### WHAT YOU SHOULD DO:
Out of the lines below, please list those that hold the string "Labeling".
----------
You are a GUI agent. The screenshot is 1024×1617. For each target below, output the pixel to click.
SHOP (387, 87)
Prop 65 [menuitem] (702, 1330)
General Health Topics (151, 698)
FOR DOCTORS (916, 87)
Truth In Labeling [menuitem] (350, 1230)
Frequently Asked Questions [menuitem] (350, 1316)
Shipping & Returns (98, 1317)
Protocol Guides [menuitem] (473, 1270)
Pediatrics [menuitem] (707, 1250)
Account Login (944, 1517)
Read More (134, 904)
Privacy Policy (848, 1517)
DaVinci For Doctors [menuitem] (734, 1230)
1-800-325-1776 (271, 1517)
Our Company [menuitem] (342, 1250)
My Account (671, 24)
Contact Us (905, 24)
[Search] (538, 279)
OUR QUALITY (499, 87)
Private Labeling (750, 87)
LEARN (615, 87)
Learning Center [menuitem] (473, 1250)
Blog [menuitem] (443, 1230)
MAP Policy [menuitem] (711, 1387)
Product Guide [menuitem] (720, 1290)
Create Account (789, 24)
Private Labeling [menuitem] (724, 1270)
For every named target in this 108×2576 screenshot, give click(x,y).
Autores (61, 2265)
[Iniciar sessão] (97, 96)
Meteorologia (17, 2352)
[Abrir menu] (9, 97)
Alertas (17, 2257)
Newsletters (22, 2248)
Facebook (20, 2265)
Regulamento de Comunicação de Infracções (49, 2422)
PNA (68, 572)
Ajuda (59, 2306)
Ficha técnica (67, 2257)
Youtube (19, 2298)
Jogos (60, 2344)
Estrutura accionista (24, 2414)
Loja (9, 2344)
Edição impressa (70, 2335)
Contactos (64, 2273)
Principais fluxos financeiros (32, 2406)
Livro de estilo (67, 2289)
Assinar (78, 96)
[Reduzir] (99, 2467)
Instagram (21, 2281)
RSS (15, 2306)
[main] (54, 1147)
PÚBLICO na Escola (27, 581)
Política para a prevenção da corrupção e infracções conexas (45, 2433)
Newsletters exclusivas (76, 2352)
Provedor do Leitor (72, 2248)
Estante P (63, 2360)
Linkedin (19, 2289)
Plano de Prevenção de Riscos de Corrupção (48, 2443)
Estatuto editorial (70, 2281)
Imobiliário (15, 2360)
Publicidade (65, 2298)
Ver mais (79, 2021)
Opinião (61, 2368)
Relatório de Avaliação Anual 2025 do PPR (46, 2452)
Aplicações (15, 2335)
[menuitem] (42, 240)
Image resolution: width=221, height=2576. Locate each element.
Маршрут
----------
### RESPONSE TO THE TASK:
Truth In Labeling [menuitem] (350, 1230)
Private Labeling (750, 87)
Private Labeling [menuitem] (724, 1270)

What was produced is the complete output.